The Federal Reserve said Thursday that factory production fell 0.4 percent from the previous month after rising a revised 0.7 percent in March and 1.5 percent in February. Manufacturing output has risen a solid 2.9 percent over the past year.
The decline appears to be a temporary setback that doesn’t have economists too worried.
“We are not concerned by the drop in industrial production, because it was likely a one-time event” given healthy signals from other recent measures of manufacturing, said economists at Deutsche Bank Securities in a note to clients.
The Institute for Supply Management, a group of purchasing managers, has reported that U.S. manufacturing grew faster in April than March. Its manufacturing index rose to 54.9 last month from 53.7 in March as exports rose and factories stepped up hiring. Any reading above 50 signals growth.
The Commerce Department has said orders to U.S. factories for long-lasting manufactured goods showed decent gains in February and March.
Overall industrial output, which includes manufacturing, mining and utilities, fell 0.6 percent in April, the Fed said. Output at utilities plunged 5.3 percent; households used less heat as temperatures rose.
The drop in manufacturing output was more troubling, though economists say it probably just means factories eased back a bit after robust gains in February and March.
“Manufacturing was surprisingly weak, although the decline follows a strong finish” to the first quarter, said Jim O’Sullivan, chief U.S. economist at High Frequency Economics.

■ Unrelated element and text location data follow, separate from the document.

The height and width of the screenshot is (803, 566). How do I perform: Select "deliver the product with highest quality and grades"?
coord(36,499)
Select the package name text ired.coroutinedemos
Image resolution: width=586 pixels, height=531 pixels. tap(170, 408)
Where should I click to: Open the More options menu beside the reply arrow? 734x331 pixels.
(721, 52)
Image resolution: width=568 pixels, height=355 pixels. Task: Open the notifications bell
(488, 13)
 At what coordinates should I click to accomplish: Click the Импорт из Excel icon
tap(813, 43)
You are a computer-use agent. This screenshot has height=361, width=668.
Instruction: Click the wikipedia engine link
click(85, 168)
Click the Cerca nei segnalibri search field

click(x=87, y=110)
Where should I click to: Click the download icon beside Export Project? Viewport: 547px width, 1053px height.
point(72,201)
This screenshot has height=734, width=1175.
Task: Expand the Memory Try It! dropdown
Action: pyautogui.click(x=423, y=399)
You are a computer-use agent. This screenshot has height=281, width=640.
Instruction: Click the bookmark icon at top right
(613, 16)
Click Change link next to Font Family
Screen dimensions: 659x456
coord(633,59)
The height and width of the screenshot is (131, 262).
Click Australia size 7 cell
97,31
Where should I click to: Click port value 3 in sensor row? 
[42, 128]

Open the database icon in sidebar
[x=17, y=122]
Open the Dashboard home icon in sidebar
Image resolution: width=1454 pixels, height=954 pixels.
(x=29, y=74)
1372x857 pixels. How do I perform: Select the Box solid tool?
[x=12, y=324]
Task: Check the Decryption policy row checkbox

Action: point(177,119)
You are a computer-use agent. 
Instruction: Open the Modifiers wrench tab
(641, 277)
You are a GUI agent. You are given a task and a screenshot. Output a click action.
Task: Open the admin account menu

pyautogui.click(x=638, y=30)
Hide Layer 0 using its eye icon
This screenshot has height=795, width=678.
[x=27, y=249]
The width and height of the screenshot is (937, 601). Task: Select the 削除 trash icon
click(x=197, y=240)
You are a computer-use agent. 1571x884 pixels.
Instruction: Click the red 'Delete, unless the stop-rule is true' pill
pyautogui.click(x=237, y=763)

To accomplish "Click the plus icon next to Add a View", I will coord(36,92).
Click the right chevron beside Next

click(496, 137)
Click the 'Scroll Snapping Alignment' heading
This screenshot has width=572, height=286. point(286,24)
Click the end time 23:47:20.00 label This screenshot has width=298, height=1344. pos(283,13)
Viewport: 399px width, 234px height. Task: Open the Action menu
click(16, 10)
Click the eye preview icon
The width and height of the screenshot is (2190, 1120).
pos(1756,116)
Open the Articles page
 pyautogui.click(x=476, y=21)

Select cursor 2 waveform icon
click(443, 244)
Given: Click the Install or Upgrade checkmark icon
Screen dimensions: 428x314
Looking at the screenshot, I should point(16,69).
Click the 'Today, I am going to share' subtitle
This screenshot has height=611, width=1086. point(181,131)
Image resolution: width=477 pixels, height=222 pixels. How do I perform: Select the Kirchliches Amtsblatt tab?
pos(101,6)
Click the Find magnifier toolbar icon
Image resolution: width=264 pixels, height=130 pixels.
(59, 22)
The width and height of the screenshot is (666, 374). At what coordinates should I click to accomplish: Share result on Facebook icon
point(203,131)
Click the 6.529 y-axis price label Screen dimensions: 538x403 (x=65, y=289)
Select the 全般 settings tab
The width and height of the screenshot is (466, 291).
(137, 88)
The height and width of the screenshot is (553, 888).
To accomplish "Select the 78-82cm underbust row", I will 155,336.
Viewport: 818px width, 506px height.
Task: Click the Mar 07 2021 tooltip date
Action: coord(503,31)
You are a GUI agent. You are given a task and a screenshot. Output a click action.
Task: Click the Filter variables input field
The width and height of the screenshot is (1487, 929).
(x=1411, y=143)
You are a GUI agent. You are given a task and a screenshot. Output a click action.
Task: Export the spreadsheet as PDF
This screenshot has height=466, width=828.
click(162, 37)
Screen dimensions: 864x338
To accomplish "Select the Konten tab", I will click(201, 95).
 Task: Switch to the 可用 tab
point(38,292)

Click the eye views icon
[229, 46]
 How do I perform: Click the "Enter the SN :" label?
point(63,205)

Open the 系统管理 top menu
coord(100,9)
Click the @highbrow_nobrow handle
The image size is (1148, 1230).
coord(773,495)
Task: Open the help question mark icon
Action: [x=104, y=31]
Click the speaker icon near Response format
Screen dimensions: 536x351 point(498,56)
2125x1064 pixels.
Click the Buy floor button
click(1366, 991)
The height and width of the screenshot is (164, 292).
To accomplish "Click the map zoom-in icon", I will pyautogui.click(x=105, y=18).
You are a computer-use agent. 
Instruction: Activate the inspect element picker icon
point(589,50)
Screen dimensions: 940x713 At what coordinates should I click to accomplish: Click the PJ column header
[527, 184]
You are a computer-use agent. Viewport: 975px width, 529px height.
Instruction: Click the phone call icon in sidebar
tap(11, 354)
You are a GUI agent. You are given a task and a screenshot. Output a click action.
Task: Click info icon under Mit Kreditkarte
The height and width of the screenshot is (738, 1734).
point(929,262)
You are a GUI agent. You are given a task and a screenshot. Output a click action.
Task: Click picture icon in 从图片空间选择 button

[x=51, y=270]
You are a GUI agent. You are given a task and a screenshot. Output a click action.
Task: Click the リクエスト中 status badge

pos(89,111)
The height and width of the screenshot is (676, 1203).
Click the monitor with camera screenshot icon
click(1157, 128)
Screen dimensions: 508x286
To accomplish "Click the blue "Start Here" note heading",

The economy is picking up momentum after stalling during the nasty winter. The economy expanded at an annual pace of 0.1 percent from January through March. Economists expect the pace to pick up to 3 percent or faster this quarter and for the rest of the year.
Hiring also has been healthy. U.S. employers added 238,000 jobs from February through April, the fastest three-month pace in more than two years.